Iqra Khalid  (born November 20, 1985) is a Pakistani Asian-Canadian politician who was elected to represent the riding of Mississauga—Erin Mills in the House of Commons of Canada in the 2015 federal election.

Early life and education
Khalid was born in Pakistan. In 1993 her family moved to England while her father completed his PhD. In 1998 her family immigrated to Canada, where her parents started a small family business in Mississauga. Iqra and her three brothers helped at this store while they attended school. Khalid attended York University, where she graduated with a degree in criminology and professional writing in 2007. As a student she served as the media ambassador for the York University Student Alumni Program.

Following her graduation she began working at an immigration firm. She then went on to pursue a Juris Doctor degree at Western Michigan University Cooley Law School. She completed the three-year program in only two. She wrote her final thesis on a comparative analysis of the effects of culture on the governance and regulation of a nation, using business law in the USA, Canada, India and China as case studies. She graduated with honors distinction in 2012. She then returned to Canada and began working as an articled clerk for the city of Mississauga.

Political career
In December 2014, Khalid won her nomination to be the Liberal Party of Canada’s candidate for the riding of Mississauga-Erin Mills. In the 2015 federal election Khalid defeated two-term Conservative MP Bob Dechert to win the riding. Khalid was one of two Pakistani-Canadian women elected to the House of Commons in the 2015 election, along with fellow Liberal Salma Zahid. She was re-elected in 2019 and again in 2021.
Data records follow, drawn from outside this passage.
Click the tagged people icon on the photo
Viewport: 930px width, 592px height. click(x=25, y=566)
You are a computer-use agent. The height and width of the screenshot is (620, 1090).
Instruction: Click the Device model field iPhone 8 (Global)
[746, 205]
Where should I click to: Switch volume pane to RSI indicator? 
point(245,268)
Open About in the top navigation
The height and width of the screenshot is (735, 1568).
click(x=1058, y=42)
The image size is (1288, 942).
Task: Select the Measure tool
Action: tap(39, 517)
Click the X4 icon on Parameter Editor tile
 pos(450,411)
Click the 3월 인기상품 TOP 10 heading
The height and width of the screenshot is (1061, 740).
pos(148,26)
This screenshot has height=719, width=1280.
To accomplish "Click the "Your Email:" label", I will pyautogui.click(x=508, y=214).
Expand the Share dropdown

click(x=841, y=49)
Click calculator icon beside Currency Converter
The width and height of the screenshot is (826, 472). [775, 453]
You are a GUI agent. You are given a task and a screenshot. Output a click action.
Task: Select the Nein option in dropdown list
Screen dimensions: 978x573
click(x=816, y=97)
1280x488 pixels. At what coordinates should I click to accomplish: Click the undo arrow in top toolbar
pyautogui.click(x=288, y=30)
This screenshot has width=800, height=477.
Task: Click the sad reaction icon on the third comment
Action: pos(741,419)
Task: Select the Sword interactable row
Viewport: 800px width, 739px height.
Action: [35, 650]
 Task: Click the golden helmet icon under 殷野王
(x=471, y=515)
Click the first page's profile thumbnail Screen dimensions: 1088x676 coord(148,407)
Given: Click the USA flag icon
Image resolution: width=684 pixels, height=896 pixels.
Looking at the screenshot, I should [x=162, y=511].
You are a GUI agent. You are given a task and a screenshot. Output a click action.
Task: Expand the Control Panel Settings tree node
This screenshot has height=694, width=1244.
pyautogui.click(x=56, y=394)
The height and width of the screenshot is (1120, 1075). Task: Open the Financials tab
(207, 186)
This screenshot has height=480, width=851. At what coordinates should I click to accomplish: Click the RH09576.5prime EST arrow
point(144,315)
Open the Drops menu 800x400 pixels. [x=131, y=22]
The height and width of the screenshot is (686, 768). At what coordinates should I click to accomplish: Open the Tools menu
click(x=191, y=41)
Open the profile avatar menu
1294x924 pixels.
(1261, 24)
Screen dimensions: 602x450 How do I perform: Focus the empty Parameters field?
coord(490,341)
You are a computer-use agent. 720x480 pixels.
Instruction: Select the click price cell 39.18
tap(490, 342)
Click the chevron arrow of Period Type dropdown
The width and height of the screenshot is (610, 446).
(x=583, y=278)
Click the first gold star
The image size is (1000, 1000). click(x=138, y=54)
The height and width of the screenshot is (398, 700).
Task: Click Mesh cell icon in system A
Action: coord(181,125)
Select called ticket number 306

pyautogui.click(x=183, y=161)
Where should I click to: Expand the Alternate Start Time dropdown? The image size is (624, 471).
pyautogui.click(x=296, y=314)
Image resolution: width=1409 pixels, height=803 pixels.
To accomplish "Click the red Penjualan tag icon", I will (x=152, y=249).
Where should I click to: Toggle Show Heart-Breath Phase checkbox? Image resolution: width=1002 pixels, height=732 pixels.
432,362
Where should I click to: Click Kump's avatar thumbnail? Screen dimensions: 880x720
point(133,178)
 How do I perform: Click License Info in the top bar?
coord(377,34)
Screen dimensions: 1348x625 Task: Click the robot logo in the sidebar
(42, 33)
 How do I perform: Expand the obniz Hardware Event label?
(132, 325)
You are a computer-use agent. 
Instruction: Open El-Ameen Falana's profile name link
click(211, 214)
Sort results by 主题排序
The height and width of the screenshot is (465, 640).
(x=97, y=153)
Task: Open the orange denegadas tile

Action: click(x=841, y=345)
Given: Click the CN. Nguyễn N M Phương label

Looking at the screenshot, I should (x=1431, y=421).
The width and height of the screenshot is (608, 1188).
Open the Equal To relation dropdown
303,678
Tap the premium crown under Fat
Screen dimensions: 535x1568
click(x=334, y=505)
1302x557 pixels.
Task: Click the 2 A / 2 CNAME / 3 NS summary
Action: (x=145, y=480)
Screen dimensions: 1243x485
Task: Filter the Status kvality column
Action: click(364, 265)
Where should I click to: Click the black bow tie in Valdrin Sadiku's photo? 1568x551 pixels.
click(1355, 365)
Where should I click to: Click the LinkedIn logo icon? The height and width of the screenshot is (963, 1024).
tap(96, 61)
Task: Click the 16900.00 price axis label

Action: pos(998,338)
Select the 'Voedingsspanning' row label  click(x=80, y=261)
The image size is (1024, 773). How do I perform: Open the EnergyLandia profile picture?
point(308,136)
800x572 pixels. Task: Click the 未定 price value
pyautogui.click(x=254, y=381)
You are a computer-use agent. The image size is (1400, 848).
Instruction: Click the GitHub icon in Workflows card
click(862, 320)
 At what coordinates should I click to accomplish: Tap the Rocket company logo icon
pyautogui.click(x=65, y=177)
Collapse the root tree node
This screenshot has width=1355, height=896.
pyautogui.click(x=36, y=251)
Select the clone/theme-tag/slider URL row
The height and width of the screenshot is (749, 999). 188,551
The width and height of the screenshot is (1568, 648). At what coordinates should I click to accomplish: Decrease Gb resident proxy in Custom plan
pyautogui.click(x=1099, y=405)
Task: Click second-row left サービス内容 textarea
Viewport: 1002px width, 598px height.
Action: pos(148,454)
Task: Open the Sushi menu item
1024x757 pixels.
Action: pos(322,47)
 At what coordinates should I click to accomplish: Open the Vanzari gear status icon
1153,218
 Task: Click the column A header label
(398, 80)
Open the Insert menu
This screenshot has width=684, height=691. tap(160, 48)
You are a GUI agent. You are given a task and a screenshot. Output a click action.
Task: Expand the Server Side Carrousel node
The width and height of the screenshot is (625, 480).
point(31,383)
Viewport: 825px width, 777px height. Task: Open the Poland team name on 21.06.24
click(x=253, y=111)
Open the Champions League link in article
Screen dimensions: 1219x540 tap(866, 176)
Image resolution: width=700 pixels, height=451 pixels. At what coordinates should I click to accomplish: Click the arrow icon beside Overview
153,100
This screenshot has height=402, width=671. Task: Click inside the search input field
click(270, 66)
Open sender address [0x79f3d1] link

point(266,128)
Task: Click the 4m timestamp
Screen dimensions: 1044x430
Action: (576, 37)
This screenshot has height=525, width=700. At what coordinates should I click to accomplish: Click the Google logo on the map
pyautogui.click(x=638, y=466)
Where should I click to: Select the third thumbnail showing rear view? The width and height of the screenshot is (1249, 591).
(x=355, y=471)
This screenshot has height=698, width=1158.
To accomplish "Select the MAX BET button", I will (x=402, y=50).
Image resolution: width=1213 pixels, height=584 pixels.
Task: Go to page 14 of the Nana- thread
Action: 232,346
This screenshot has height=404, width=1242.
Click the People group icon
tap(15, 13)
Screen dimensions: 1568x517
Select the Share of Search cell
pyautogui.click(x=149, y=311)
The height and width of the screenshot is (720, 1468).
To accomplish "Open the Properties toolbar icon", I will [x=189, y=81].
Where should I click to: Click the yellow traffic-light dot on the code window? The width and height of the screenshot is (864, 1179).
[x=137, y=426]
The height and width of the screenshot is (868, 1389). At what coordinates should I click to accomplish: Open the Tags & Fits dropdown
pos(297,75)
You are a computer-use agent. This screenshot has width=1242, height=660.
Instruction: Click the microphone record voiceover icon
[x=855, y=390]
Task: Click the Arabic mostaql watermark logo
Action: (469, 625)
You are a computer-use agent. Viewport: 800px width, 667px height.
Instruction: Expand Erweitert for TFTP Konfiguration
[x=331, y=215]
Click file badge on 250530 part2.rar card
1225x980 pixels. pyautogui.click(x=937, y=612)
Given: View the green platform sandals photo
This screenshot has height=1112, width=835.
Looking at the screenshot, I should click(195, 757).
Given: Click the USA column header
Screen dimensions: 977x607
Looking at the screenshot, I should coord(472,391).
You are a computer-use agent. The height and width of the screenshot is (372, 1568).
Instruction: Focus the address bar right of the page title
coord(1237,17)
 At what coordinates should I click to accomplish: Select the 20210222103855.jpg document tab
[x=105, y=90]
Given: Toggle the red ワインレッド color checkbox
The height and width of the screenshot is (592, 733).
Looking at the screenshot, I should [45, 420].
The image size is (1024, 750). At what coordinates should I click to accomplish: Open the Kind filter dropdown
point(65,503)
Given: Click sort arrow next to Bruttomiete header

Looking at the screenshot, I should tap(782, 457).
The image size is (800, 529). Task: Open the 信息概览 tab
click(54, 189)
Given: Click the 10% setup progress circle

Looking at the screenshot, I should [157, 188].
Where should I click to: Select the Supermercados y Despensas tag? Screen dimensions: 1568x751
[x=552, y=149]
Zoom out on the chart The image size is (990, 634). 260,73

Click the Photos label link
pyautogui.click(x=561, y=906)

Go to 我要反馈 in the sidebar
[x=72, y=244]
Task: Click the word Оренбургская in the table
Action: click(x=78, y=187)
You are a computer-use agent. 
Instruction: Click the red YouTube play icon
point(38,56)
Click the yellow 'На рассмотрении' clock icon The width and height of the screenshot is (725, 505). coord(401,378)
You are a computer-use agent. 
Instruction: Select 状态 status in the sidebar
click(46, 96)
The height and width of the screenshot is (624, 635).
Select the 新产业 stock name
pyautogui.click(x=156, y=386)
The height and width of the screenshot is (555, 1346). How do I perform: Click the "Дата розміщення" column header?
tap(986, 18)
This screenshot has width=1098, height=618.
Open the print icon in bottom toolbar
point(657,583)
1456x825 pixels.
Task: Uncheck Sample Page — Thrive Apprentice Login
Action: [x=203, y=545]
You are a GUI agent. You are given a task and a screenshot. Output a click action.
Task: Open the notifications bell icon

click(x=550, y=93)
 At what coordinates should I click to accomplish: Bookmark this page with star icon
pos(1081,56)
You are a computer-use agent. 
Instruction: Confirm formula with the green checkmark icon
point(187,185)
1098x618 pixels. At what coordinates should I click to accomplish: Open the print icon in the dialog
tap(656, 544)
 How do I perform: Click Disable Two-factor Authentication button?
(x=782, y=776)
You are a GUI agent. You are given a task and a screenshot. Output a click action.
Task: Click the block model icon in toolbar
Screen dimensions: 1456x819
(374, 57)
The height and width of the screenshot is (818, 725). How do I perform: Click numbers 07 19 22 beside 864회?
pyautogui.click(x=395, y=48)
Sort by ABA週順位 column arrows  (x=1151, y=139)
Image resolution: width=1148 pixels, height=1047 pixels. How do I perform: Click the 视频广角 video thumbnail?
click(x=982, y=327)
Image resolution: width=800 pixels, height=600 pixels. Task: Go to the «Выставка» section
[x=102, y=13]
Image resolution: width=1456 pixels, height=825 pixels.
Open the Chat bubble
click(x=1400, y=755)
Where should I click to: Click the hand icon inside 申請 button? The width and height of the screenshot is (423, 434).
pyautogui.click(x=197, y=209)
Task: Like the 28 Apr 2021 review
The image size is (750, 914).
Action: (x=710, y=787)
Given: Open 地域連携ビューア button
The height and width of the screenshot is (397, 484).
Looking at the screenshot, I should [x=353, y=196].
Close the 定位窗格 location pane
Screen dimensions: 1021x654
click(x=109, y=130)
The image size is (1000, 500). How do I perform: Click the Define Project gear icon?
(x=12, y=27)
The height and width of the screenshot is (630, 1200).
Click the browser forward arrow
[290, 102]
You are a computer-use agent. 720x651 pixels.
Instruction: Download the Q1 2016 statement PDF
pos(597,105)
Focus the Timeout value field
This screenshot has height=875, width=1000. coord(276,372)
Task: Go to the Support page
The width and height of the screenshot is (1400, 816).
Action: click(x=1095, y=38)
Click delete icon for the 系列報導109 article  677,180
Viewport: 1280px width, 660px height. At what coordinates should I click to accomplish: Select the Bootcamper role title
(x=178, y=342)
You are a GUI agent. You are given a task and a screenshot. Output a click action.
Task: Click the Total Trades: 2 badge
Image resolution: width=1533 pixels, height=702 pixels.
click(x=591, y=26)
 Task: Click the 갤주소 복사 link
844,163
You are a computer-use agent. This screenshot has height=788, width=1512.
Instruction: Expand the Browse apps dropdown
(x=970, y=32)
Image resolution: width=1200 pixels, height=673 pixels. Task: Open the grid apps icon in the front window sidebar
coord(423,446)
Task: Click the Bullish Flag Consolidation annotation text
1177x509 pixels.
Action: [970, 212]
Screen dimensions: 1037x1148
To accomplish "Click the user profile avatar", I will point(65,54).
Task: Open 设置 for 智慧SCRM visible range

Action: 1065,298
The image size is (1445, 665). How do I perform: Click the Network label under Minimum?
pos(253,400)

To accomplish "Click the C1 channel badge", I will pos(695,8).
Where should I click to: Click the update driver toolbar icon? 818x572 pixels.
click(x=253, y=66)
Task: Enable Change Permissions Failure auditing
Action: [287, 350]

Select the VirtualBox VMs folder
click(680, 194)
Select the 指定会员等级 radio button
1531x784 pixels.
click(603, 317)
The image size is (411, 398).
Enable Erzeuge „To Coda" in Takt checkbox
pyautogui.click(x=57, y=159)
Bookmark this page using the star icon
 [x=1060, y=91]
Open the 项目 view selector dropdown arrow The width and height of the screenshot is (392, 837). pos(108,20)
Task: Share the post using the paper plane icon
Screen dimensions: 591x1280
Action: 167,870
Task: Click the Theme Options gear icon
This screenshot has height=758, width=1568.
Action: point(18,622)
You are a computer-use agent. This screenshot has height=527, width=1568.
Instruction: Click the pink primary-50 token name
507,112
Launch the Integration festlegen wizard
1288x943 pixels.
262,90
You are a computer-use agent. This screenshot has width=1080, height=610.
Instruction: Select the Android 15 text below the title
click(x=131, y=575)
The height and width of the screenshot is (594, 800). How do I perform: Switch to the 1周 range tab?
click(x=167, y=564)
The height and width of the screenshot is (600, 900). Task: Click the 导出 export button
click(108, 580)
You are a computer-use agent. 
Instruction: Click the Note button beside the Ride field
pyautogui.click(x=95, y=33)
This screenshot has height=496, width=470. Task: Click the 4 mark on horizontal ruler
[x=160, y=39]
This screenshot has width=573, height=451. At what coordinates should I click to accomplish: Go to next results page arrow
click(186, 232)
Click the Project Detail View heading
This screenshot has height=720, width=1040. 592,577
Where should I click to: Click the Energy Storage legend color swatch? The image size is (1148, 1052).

Khalid currently serves as Vice-Chair of the Standing Committee on Access to Information, Privacy, and Ethics (ETHI), as well as a member of the National Security and Intelligence Committee of Parliamentarians (NSICOP). She has previously served as chair on the Standing Committee of Justice and Human Rights and sat on the Foreign Affairs and International Development Subcommittee on International Human Rights (SDIR). In addition to these roles, she also served as Chair of the Liberal Women's Caucus and the All-Party Women's Caucus.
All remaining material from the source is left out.